### AIM OF THE EXERCISE
From the line containing "Image resolution: width=608" to the final line of the entries, copy each line exactly. Pictures stay out.

### SUPPLIED DATA
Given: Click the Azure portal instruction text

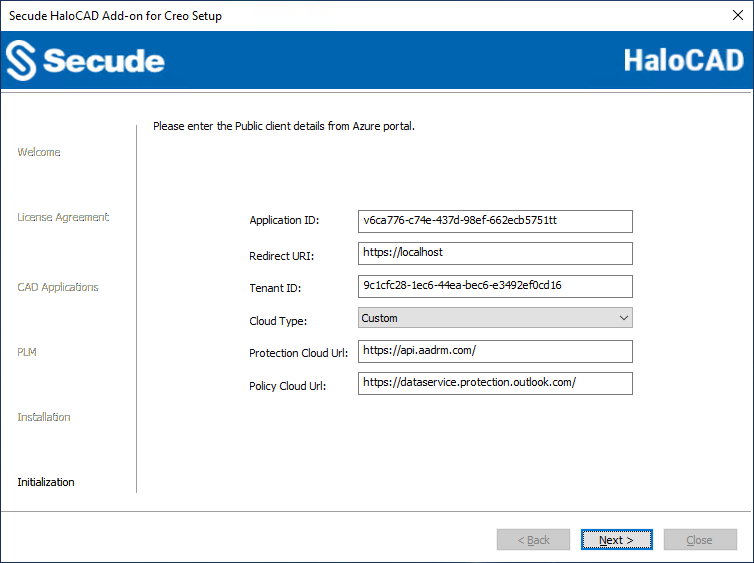Looking at the screenshot, I should (283, 127).
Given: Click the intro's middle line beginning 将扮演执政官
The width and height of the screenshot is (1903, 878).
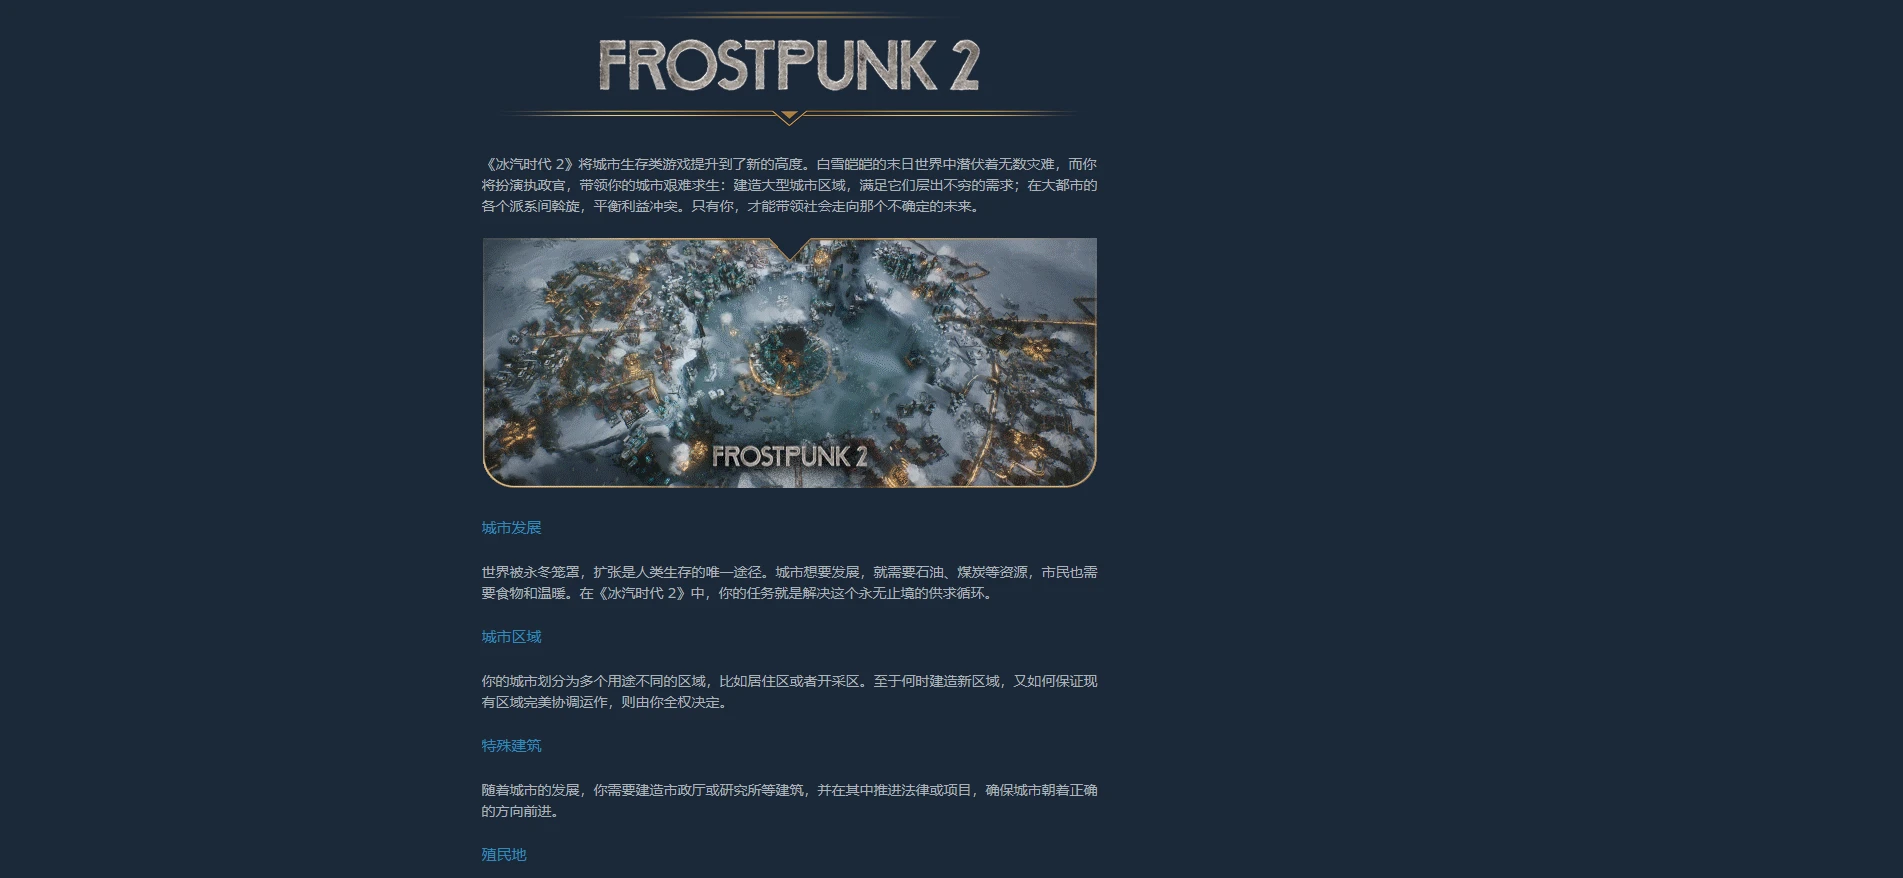Looking at the screenshot, I should [x=789, y=185].
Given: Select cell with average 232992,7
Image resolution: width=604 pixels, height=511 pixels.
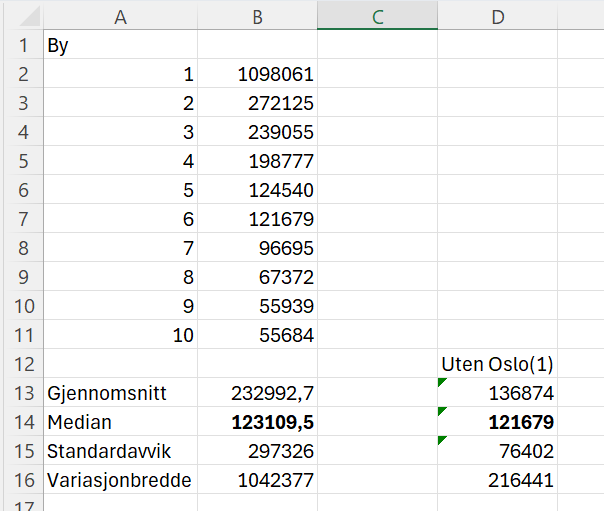Looking at the screenshot, I should 257,393.
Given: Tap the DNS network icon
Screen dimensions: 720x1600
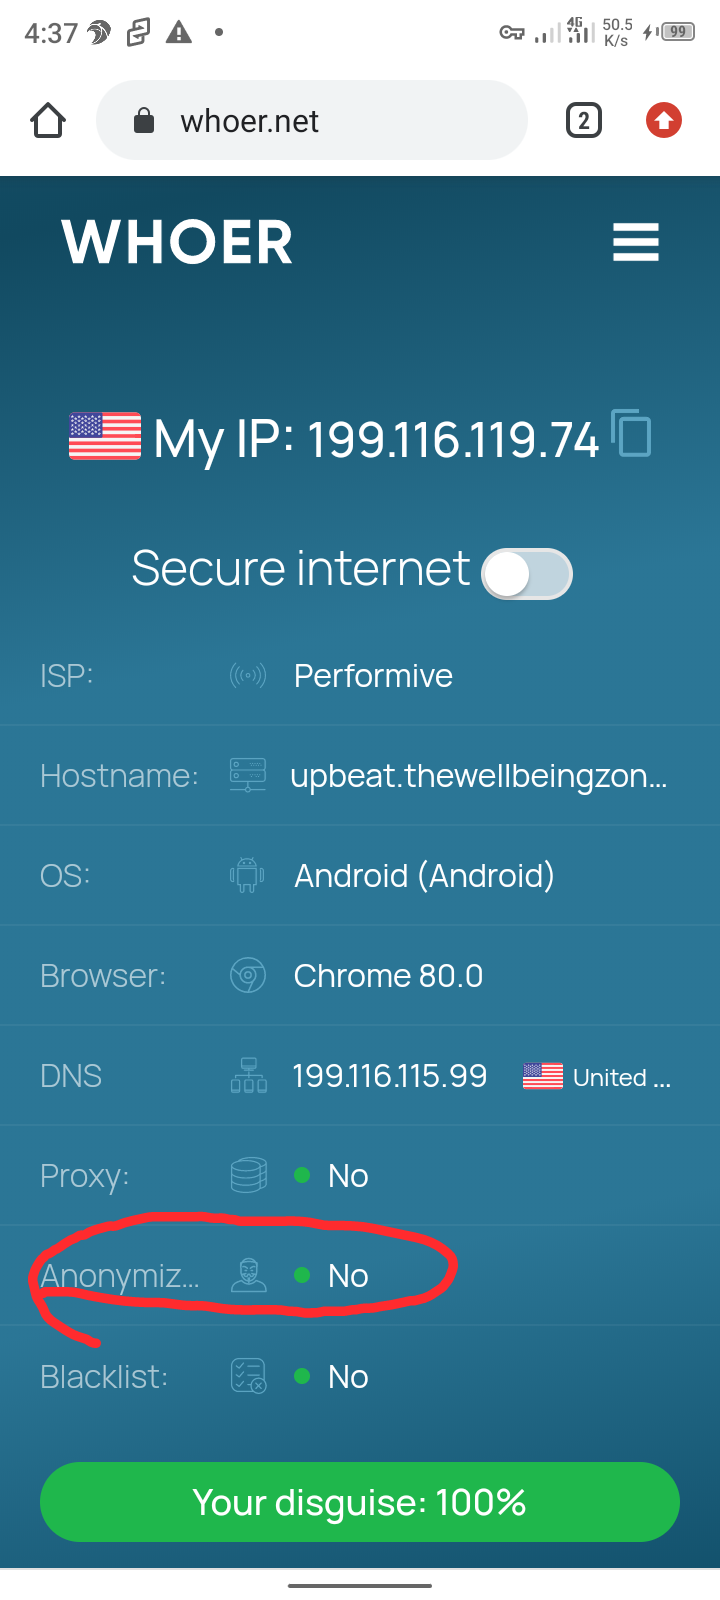Looking at the screenshot, I should tap(248, 1075).
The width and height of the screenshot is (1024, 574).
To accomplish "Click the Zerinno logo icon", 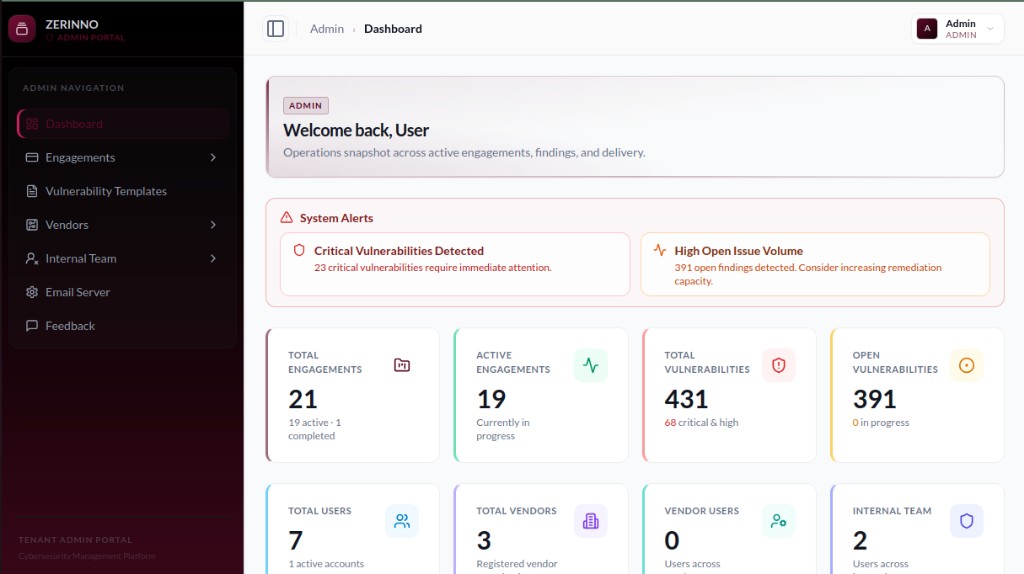I will coord(22,29).
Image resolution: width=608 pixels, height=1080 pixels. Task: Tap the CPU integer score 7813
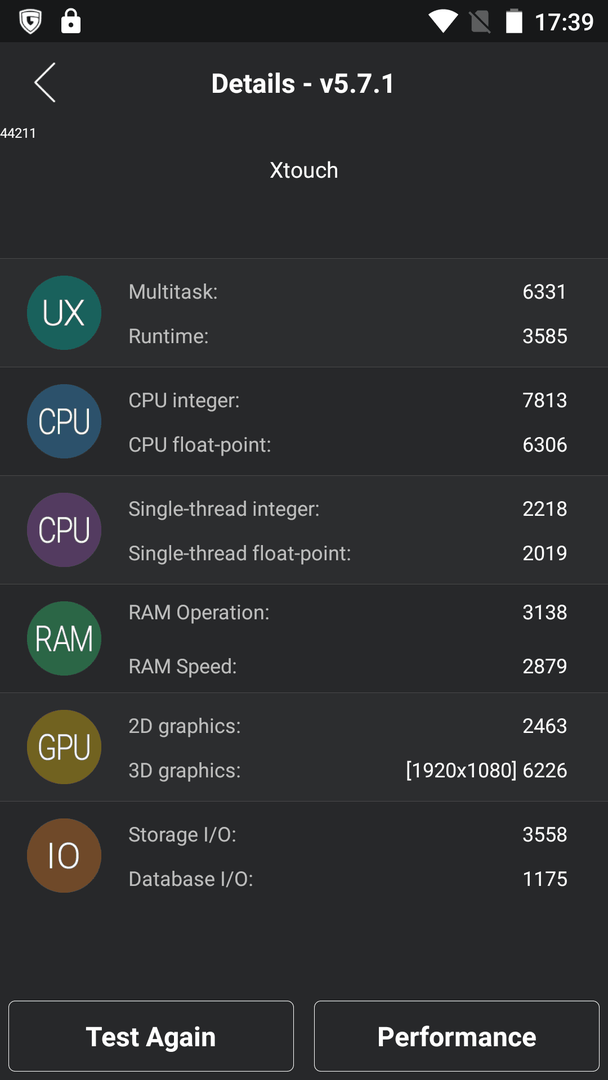pos(545,400)
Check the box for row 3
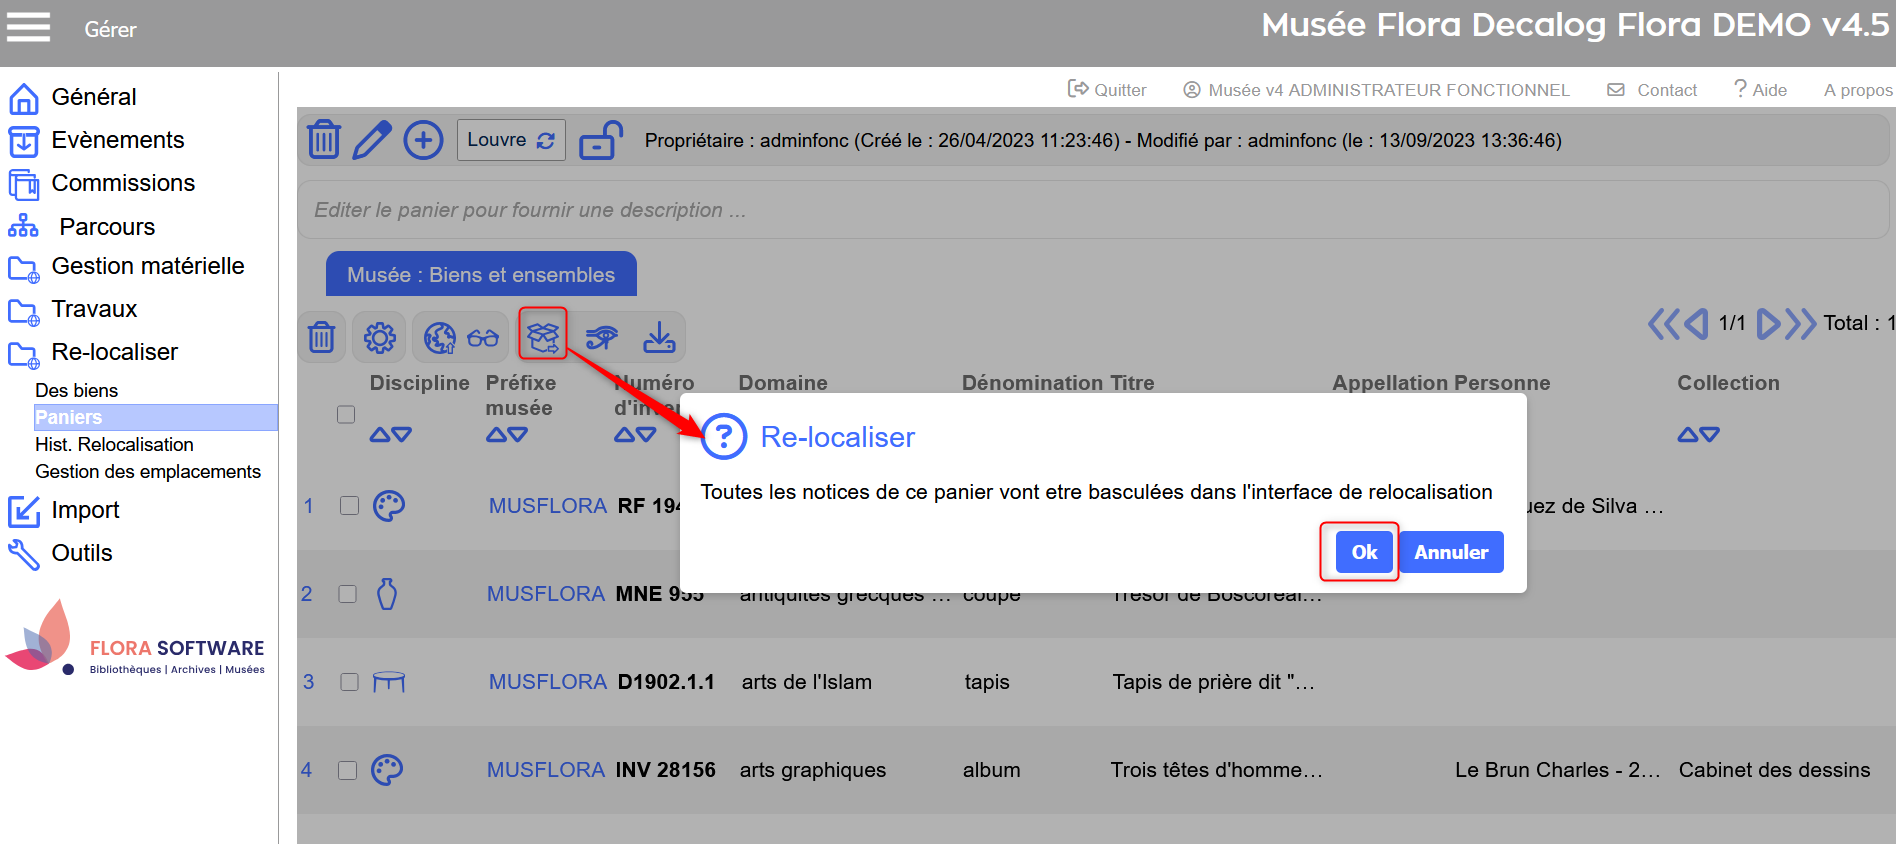1896x844 pixels. point(349,682)
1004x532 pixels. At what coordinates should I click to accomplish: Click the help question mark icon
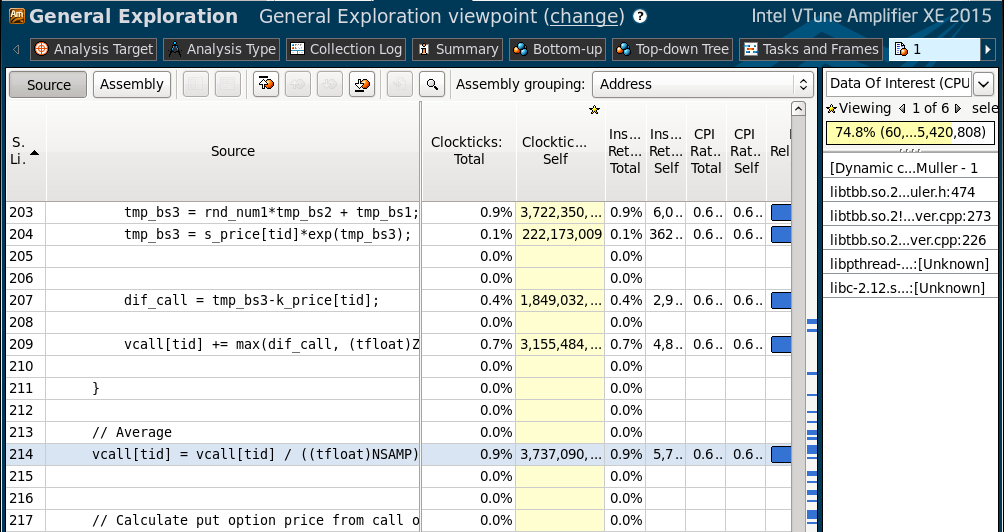[x=640, y=17]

### RESULT FOR THIS EXERCISE
Image resolution: width=608 pixels, height=1080 pixels. Task: Tap the CPU integer score 7813
pos(545,400)
Check the box for row 3
1896x844 pixels. point(349,682)
1004x532 pixels. At what coordinates should I click to accomplish: Click the help question mark icon
[x=640, y=17]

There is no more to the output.